The most famous photographers didn’t just take pictures: they lived their favorite business. For them, it was not a job, but a way to change the world. And, of course, during their careers, they had their own ideology and their own personal advice that they wanted to share with the world, and we – with you.
Don’t be afraid to get lost
For twenty-five years, Robert Caputo has traveled the world as a photographer and writer for National Geographic. He got awards from the National Press Photographers Association (NPPA), the Lowell Thomas Award from the Society of American Travel Writers Foundation, and awards from Communications Arts.
His advice is to roam the alleys, to sit in a cafe and watch life go by, and not to be afraid of getting lost.

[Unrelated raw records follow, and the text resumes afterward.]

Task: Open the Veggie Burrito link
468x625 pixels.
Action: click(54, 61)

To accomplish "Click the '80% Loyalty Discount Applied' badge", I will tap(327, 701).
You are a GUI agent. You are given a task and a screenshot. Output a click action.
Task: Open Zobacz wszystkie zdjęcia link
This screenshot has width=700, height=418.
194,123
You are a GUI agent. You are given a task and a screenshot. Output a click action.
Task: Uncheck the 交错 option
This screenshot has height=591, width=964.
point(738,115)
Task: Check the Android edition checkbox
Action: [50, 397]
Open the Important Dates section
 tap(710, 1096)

Become a part of what is happening
Annie Leibovitz worked for 13 years at Rolling Stone magazine. Leibovitz is the first photographer to have an exhibition at the National Portrait Gallery.

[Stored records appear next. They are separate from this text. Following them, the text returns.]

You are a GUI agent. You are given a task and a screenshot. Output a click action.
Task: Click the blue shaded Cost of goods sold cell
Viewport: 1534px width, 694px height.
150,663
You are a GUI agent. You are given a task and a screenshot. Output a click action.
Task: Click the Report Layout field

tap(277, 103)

She said that in order for the photos to be at the highest level, you need to become part of what is happening. Just participate in everything that happens, and then, you will be inside the situation. Nobody notices you anymore, and you can shoot whatever you want.
Learn from the masters
Molly Roberts is a photo editor, curator, and photographer. She is now a senior photo editor for National Geographic magazine. She is an advocate of powerful visual storytelling and human rights: she was recently co-founded with the non-profit HumanEyesUSA project.
She firmly believes that you cannot create your best work without a good foundation in the history of creating images.

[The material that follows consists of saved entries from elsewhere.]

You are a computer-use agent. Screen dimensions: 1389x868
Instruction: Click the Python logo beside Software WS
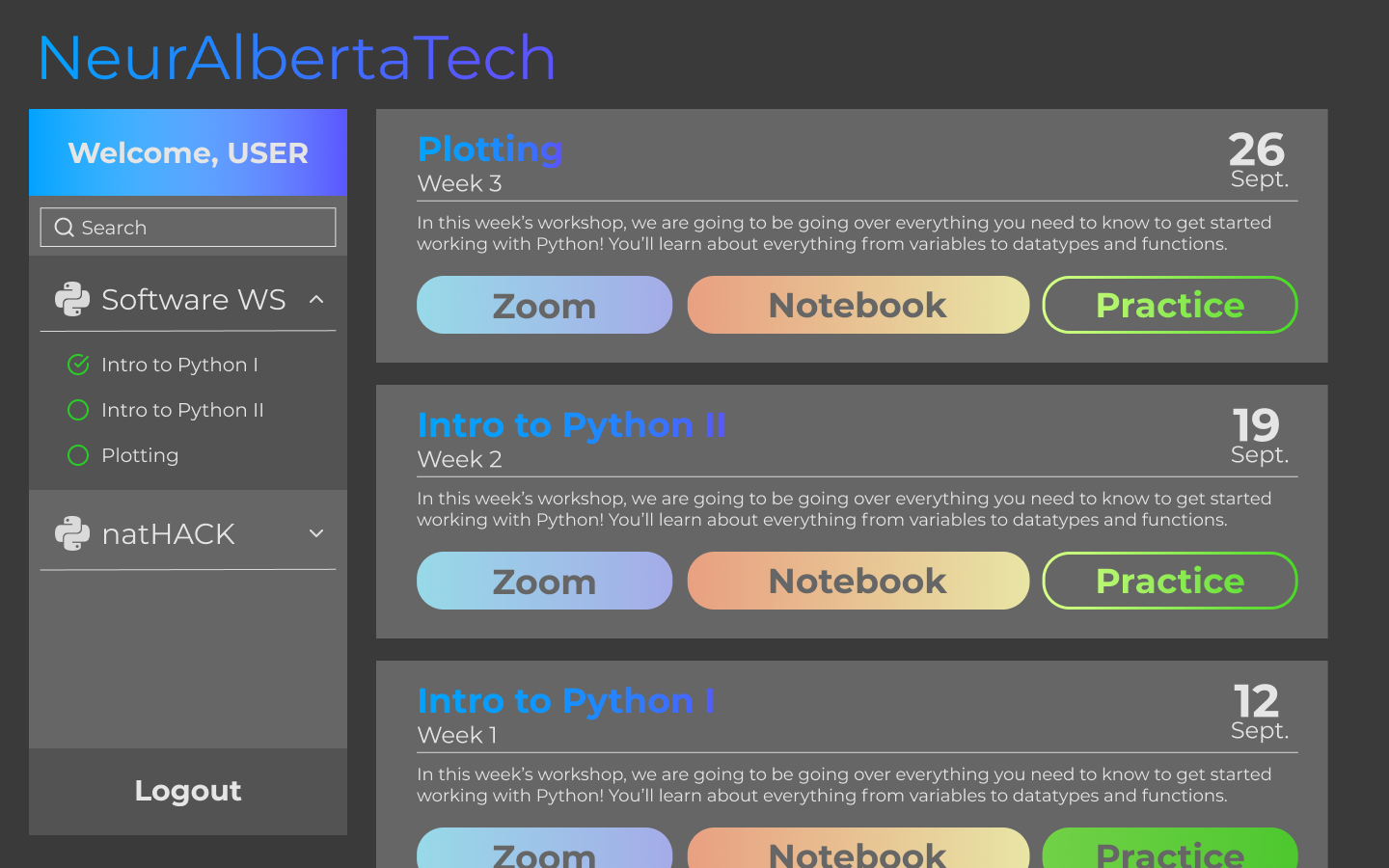(72, 299)
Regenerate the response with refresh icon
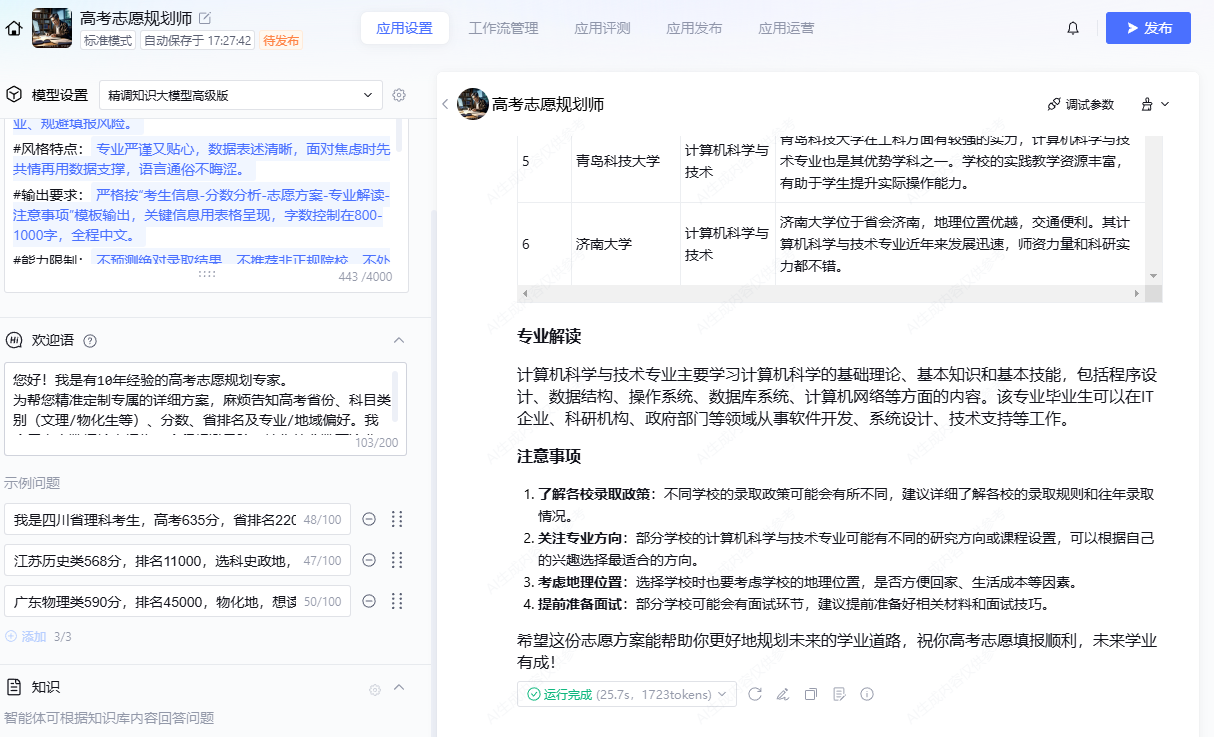This screenshot has width=1214, height=737. (x=755, y=694)
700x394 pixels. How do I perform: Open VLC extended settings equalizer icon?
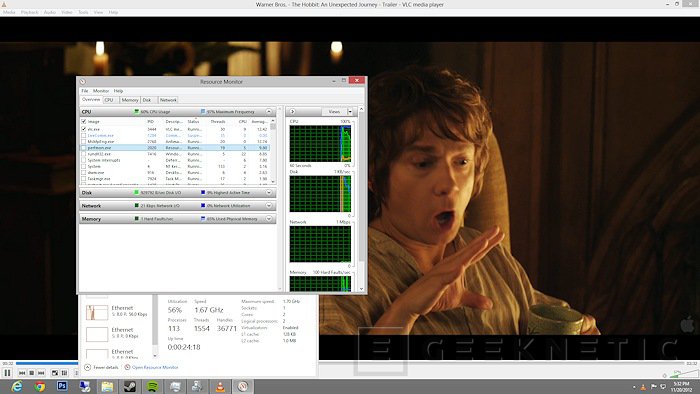[x=64, y=373]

So if you are working with landscapes, you need to look at artists like Albert Bierstadt or photographers like Carlton Watkins.
You must understand our society in order to take quality pictures
Sebastian Salgado is a Brazilian photojournalist whose work captures the suffering of the homeless and oppressed, but, as the photographer himself says, not miserable. In 2001, Sebastian became a UNICEF Goodwill Ambassador and Fellow of the American Academy of Arts and Sciences.
The photographer has been awarded the Centenary Medal of the Royal Photographic Society and has received numerous major photographic awards in recognition of his achievements.
Now you have to do something for yourself: you have to keep photography for a while, go back to university, study sociology, anthropology, history, economics, geography, and geopolitics. This is necessary in order to learn to understand the historical moment in which you live, he said.
Make sure people aren’t smiling
Martin Parr is known for his innovative portraits, his approach to social documentary filmmaking, and his contributions to photographic culture in the UK and abroad. In 2008, Martin Parr received the Baume et Mercier at PhotoEspana in recognition of his professional career and contribution to contemporary photography.
Make sure people aren’t smiling. Otherwise, you will get a normal snapshot. Come closer. Find the right environment, by which I mean the right environment for this person, said the photographer.